■ Tarefas a realizar
- A) Copie do texto sobre Che e Cristo o trecho que começa nas palavras "Nesse mesmo" e vai até as palavras "série Star Wars.", inclusive.
- B) Segundo o texto sobre Che e Cristo, qual ator interpreta o personagem Ra's?

O que encontramos aqui nem é tanto a “cristificação de Che”, mas sim
uma “cheização do próprio Cristo” – o Cristo cujas palavras
“escandalosas” de Lucas (“se alguém vem a mim e não odeia seu próprio
pai e mãe, mulher, filhos, irmãos, irmãs e até a própria vida, não pode
ser meu discípulo” [Lc 14:26]) apontam exatamente na mesma direção que a
famosa citação de Che: “É preciso ser duro, mas sem perder a ternura”. A
afirmação de que “o verdadeiro revolucionário é guiado pelo forte
sentimento do amor” deveria ser interpretada juntamente com a declaração
muito mais “problemática” de Guevara sobre os revolucionários como
“máquinas de matar”:
O ódio é
um elemento da luta; o ódio impiedoso do inimigo que nos ergue acima e
além das limitações naturais do homem e nos transforma em eficazes,
violentas, seletivas e frias máquinas de matar. Assim devem ser nossos
soldados; um povo sem ódio não derrota um inimigo brutal.
Ou,
parafraseando Kant e Robespierre mais uma vez: o amor sem crueldade é
impotente; a crueldade sem amor é cega, paixão efêmera que perde todo
seu vigor. Guevara está parafraseando as declarações de Cristo sobre a
unidade do amor e da espada – em ambos os casos, o paradoxo subjacente
consiste nisto: o que torna o amor angelical, o que o eleva acima da
mera sentimentalidade instável e patética, é essa mesma crueldade, o seu
elo com a violência – é esse elo que eleva o amor acima e além das
limitações naturais do homem e o transforma em pulsão incondicional. É
por isso que, voltando a O Cavaleiro das Trevas Ressurge, o único amor autêntico no filme é o de Bane, o “amor do terrorista”, em nítido contraste a Batman.
Nesse mesmo
viés, a figura de Ra’s, pai de Talia, merece um exame mais cuidadoso.
Ra’s é uma mistura de características árabes e orientais, um agente do
virtuoso terror lutando para contrabalancear a corrompida civilização
ocidental. O personagem é interpretado por Liam Neeson, ator cuja
persona na tela geralmente irradia uma nobre bondade e sabedoria (ele
faz o papel de Zeus em Fúria de Titãs), e que também representa Qui-Gon Jinn em A Ameaça Fantasma, primeiro episódio da série Star Wars.

■ Dados de localização de palavras e elementos
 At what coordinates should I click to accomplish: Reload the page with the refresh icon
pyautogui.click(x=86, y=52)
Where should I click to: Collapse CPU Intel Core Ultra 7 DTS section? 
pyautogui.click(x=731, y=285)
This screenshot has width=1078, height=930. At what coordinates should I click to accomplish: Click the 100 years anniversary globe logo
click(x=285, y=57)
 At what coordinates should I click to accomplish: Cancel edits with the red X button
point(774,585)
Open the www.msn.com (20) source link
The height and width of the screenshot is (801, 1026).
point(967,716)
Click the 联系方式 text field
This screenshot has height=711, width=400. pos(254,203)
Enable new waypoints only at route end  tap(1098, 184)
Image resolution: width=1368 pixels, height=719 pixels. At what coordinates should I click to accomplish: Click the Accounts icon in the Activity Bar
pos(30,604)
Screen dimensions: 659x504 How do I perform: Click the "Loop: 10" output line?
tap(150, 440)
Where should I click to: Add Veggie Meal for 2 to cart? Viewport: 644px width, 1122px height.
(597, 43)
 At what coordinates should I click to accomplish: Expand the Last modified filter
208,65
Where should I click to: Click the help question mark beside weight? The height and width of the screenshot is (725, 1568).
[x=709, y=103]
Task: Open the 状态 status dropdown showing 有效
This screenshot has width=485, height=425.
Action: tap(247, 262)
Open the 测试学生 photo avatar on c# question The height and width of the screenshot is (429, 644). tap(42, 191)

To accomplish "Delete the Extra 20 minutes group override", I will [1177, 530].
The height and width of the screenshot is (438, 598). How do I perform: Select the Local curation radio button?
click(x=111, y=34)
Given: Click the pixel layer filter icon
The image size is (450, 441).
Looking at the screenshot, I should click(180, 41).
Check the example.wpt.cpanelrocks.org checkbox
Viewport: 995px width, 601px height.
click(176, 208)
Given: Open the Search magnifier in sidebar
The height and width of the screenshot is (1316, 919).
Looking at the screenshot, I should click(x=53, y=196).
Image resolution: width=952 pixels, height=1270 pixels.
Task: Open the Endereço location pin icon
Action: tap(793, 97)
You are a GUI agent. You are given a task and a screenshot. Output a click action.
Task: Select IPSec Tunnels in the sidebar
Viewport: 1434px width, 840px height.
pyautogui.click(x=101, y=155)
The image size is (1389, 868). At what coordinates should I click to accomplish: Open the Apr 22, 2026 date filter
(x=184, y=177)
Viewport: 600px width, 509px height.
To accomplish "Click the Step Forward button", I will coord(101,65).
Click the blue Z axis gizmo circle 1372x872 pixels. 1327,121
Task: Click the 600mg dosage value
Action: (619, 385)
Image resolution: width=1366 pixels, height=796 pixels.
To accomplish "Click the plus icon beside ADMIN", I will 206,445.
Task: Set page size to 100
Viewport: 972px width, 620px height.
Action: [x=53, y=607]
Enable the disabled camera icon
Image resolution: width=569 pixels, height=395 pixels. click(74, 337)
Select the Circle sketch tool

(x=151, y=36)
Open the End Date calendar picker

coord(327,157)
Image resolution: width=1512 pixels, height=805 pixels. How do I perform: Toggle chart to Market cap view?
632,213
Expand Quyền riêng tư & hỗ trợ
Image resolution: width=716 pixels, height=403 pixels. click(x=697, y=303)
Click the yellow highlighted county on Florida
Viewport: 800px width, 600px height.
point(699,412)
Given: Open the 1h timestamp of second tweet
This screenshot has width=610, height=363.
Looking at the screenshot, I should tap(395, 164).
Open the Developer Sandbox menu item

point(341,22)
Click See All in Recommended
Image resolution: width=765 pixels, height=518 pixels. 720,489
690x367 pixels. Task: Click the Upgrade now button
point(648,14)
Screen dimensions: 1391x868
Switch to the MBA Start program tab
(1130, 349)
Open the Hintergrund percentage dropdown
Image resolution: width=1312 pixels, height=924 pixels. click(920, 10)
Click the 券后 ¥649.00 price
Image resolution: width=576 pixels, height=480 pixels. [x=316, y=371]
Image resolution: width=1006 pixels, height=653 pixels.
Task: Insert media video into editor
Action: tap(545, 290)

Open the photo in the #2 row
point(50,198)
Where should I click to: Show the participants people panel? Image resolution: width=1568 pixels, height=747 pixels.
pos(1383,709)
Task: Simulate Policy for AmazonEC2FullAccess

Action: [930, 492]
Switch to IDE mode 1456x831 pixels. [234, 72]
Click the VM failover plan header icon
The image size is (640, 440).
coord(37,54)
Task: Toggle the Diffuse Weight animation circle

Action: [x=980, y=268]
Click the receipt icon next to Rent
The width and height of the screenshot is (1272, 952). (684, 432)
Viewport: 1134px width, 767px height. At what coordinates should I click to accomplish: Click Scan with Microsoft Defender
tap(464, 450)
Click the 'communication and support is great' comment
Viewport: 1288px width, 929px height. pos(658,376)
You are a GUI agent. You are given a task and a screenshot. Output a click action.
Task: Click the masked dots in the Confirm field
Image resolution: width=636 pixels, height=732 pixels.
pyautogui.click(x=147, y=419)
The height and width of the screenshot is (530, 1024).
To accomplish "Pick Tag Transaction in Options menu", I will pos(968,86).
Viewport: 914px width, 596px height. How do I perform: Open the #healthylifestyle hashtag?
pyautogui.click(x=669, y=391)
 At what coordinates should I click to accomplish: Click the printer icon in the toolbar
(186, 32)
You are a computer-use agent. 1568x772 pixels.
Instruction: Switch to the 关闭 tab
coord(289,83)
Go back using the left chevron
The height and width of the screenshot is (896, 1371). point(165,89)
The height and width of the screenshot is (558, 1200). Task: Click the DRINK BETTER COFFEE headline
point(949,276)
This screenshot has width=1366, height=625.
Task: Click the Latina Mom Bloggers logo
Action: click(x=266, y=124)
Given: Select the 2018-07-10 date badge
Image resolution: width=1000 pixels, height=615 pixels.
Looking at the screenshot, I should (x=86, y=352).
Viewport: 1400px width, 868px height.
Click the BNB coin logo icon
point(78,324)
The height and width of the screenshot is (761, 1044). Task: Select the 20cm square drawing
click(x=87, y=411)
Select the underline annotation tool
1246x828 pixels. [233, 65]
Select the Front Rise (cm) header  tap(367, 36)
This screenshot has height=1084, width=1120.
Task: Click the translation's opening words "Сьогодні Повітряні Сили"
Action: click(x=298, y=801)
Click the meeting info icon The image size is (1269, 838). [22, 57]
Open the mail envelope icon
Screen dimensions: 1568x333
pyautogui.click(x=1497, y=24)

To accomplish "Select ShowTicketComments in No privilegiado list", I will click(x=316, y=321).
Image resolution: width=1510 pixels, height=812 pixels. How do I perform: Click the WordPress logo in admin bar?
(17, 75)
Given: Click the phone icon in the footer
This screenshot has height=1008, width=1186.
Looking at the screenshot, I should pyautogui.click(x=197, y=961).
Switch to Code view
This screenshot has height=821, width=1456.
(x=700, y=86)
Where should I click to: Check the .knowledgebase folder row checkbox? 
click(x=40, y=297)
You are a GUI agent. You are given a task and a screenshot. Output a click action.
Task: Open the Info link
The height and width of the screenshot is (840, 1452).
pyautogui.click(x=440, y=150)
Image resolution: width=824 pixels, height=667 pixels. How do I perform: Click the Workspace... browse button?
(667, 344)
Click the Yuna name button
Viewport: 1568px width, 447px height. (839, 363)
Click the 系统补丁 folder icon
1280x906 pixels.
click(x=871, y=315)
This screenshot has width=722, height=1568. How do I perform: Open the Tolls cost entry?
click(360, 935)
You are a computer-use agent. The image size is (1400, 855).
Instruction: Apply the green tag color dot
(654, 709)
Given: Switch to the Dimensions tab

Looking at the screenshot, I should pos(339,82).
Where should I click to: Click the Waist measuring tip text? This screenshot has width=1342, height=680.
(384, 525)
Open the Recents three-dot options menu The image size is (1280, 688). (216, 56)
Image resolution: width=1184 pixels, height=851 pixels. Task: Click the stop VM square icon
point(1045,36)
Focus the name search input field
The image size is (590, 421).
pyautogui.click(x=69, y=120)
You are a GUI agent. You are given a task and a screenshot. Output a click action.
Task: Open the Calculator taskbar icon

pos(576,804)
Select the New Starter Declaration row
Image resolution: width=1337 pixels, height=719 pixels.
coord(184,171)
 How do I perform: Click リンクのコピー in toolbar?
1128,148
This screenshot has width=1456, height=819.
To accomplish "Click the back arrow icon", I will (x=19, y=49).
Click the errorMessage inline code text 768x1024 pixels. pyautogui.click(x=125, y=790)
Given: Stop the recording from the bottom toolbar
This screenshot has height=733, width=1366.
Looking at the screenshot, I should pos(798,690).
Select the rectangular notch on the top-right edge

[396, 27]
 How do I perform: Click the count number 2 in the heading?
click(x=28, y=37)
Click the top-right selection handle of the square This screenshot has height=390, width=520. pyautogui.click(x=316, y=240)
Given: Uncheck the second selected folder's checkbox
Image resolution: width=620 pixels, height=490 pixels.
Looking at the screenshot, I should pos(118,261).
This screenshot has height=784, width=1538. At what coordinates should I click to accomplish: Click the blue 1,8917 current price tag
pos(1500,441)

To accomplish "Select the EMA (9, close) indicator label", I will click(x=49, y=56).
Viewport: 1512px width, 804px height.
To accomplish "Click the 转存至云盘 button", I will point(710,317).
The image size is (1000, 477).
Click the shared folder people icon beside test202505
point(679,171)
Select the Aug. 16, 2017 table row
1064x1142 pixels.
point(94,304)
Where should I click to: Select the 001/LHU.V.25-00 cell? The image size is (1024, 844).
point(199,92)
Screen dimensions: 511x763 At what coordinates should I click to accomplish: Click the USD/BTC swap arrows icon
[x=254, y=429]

■ Resultados por tarefa
- A)
Nesse mesmo
viés, a figura de Ra’s, pai de Talia, merece um exame mais cuidadoso.
Ra’s é uma mistura de características árabes e orientais, um agente do
virtuoso terror lutando para contrabalancear a corrompida civilização
ocidental. O personagem é interpretado por Liam Neeson, ator cuja
persona na tela geralmente irradia uma nobre bondade e sabedoria (ele
faz o papel de Zeus em Fúria de Titãs), e que também representa Qui-Gon Jinn em A Ameaça Fantasma, primeiro episódio da série Star Wars.

- B) Liam Neeson.